- [Data shown]:
------------------------------------

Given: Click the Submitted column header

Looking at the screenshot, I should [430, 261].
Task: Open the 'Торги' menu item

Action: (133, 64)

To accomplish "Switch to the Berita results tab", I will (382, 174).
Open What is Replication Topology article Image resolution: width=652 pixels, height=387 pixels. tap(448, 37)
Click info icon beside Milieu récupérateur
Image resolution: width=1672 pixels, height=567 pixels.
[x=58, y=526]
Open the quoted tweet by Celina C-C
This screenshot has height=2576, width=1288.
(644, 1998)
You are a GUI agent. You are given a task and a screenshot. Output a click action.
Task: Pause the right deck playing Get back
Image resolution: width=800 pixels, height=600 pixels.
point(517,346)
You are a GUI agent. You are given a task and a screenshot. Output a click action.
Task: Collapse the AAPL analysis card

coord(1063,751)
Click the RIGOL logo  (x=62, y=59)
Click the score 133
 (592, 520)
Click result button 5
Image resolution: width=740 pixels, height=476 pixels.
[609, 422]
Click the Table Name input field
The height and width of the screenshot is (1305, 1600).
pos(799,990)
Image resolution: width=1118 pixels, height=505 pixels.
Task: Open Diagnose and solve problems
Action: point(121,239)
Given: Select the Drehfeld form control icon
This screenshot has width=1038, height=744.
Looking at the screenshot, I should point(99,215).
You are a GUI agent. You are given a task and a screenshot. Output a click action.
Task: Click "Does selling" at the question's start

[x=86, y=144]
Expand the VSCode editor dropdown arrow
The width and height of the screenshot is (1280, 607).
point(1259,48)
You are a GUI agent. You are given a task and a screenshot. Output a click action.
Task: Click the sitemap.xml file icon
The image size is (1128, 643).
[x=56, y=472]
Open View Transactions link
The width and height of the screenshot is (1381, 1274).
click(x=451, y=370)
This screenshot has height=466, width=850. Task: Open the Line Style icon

------------------------------------

- [The problem]: Reproduce, exactly and with nothing added, the lines from the one that includes "The image size is (1128, 643)." through the last line of the material.

- [Solution to this task]:
The image size is (1128, 643).
[x=56, y=472]
Open View Transactions link
The width and height of the screenshot is (1381, 1274).
click(x=451, y=370)
This screenshot has height=466, width=850. Task: Open the Line Style icon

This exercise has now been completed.